The response must consist of every record, restated word for word.

Start of Material to process

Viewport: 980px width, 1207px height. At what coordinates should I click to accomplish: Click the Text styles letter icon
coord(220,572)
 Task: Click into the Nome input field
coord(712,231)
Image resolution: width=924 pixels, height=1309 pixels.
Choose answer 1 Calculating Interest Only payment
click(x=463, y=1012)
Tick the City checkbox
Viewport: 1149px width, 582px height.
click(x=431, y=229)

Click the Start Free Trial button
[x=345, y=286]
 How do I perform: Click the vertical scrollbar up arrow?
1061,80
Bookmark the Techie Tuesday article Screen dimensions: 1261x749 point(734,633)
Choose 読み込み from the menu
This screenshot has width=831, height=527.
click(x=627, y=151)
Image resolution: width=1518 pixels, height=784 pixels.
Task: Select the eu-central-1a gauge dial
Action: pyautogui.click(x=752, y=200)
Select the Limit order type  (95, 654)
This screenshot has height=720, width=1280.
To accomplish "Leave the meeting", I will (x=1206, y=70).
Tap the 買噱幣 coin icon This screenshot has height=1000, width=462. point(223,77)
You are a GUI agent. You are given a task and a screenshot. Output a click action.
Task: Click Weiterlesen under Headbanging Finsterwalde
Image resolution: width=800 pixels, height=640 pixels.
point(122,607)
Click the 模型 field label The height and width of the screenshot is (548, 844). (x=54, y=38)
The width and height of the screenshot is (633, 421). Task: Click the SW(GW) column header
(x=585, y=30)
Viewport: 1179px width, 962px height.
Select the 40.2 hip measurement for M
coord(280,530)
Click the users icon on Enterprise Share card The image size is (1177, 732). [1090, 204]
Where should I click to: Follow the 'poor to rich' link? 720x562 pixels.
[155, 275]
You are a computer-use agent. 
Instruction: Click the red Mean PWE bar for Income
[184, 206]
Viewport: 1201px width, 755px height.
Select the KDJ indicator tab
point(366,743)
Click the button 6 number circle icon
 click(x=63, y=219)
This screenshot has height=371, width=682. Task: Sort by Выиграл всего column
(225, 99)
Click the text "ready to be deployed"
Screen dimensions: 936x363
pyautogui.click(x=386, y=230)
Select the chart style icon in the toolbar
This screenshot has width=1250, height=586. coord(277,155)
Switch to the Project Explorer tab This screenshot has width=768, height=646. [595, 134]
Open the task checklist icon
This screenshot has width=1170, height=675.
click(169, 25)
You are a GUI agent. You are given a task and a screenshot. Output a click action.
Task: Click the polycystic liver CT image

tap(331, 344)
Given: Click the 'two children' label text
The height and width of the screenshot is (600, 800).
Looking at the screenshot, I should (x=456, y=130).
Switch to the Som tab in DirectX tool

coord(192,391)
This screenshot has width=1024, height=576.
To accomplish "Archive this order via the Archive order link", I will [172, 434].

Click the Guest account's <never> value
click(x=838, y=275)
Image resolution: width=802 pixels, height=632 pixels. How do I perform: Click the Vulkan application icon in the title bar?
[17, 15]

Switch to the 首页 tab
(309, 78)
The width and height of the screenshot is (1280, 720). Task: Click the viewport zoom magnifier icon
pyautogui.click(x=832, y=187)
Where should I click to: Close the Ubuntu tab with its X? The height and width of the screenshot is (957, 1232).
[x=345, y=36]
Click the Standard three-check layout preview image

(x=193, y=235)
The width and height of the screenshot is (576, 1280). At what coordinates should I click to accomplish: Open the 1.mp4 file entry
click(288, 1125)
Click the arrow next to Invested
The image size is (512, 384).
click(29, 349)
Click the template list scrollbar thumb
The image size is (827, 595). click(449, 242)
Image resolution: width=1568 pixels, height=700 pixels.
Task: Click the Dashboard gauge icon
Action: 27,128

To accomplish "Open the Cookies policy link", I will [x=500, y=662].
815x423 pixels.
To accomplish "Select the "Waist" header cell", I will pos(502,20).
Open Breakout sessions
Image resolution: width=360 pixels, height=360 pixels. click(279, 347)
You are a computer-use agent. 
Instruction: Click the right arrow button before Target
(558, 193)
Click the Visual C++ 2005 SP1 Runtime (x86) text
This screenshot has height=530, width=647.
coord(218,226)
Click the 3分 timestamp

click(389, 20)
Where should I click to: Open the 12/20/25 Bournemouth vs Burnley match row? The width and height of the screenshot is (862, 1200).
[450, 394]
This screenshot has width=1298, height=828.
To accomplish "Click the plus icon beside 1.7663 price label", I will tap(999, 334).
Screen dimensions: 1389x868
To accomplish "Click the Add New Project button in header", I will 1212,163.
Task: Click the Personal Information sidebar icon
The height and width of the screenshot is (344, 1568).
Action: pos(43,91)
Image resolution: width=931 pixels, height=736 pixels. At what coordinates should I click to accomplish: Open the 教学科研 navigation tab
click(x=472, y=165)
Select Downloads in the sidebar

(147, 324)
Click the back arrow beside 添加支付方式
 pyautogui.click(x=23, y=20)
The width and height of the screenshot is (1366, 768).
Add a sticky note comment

End of Material to process

■ Written solution ■
Viewport: 980px width, 1207px height. At what coordinates should I click to accomplish: Click the Text styles letter icon
coord(220,572)
 Task: Click into the Nome input field
coord(712,231)
Image resolution: width=924 pixels, height=1309 pixels.
Choose answer 1 Calculating Interest Only payment
click(x=463, y=1012)
Tick the City checkbox
Viewport: 1149px width, 582px height.
click(x=431, y=229)

Click the Start Free Trial button
[x=345, y=286]
 How do I perform: Click the vertical scrollbar up arrow?
1061,80
Bookmark the Techie Tuesday article Screen dimensions: 1261x749 point(734,633)
Choose 読み込み from the menu
This screenshot has width=831, height=527.
click(x=627, y=151)
Image resolution: width=1518 pixels, height=784 pixels.
Task: Select the eu-central-1a gauge dial
Action: pyautogui.click(x=752, y=200)
Select the Limit order type  (95, 654)
This screenshot has height=720, width=1280.
To accomplish "Leave the meeting", I will (x=1206, y=70).
Tap the 買噱幣 coin icon This screenshot has height=1000, width=462. point(223,77)
You are a GUI agent. You are given a task and a screenshot. Output a click action.
Task: Click Weiterlesen under Headbanging Finsterwalde
Image resolution: width=800 pixels, height=640 pixels.
point(122,607)
Click the 模型 field label The height and width of the screenshot is (548, 844). (x=54, y=38)
The width and height of the screenshot is (633, 421). Task: Click the SW(GW) column header
(x=585, y=30)
Viewport: 1179px width, 962px height.
Select the 40.2 hip measurement for M
coord(280,530)
Click the users icon on Enterprise Share card The image size is (1177, 732). [1090, 204]
Where should I click to: Follow the 'poor to rich' link? 720x562 pixels.
[155, 275]
You are a computer-use agent. 
Instruction: Click the red Mean PWE bar for Income
[184, 206]
Viewport: 1201px width, 755px height.
Select the KDJ indicator tab
point(366,743)
Click the button 6 number circle icon
 click(x=63, y=219)
This screenshot has height=371, width=682. Task: Sort by Выиграл всего column
(225, 99)
Click the text "ready to be deployed"
Screen dimensions: 936x363
pyautogui.click(x=386, y=230)
Select the chart style icon in the toolbar
This screenshot has width=1250, height=586. coord(277,155)
Switch to the Project Explorer tab This screenshot has width=768, height=646. [595, 134]
Open the task checklist icon
This screenshot has width=1170, height=675.
click(169, 25)
You are a GUI agent. You are given a task and a screenshot. Output a click action.
Task: Click the polycystic liver CT image

tap(331, 344)
Given: Click the 'two children' label text
The height and width of the screenshot is (600, 800).
Looking at the screenshot, I should (x=456, y=130).
Switch to the Som tab in DirectX tool

coord(192,391)
This screenshot has width=1024, height=576.
To accomplish "Archive this order via the Archive order link", I will [172, 434].

Click the Guest account's <never> value
click(x=838, y=275)
Image resolution: width=802 pixels, height=632 pixels. How do I perform: Click the Vulkan application icon in the title bar?
[17, 15]

Switch to the 首页 tab
(309, 78)
The width and height of the screenshot is (1280, 720). Task: Click the viewport zoom magnifier icon
pyautogui.click(x=832, y=187)
Where should I click to: Close the Ubuntu tab with its X? The height and width of the screenshot is (957, 1232).
[x=345, y=36]
Click the Standard three-check layout preview image

(x=193, y=235)
The width and height of the screenshot is (576, 1280). At what coordinates should I click to accomplish: Open the 1.mp4 file entry
click(288, 1125)
Click the arrow next to Invested
The image size is (512, 384).
click(29, 349)
Click the template list scrollbar thumb
The image size is (827, 595). click(449, 242)
Image resolution: width=1568 pixels, height=700 pixels.
Task: Click the Dashboard gauge icon
Action: 27,128

To accomplish "Open the Cookies policy link", I will [x=500, y=662].
815x423 pixels.
To accomplish "Select the "Waist" header cell", I will pos(502,20).
Open Breakout sessions
Image resolution: width=360 pixels, height=360 pixels. click(279, 347)
You are a computer-use agent. 
Instruction: Click the right arrow button before Target
(558, 193)
Click the Visual C++ 2005 SP1 Runtime (x86) text
This screenshot has height=530, width=647.
coord(218,226)
Click the 3分 timestamp

click(389, 20)
Where should I click to: Open the 12/20/25 Bournemouth vs Burnley match row? The width and height of the screenshot is (862, 1200).
[450, 394]
This screenshot has width=1298, height=828.
To accomplish "Click the plus icon beside 1.7663 price label", I will tap(999, 334).
Screen dimensions: 1389x868
To accomplish "Click the Add New Project button in header", I will 1212,163.
Task: Click the Personal Information sidebar icon
The height and width of the screenshot is (344, 1568).
Action: pos(43,91)
Image resolution: width=931 pixels, height=736 pixels. At what coordinates should I click to accomplish: Open the 教学科研 navigation tab
click(x=472, y=165)
Select Downloads in the sidebar

(147, 324)
Click the back arrow beside 添加支付方式
 pyautogui.click(x=23, y=20)
The width and height of the screenshot is (1366, 768).
Add a sticky note comment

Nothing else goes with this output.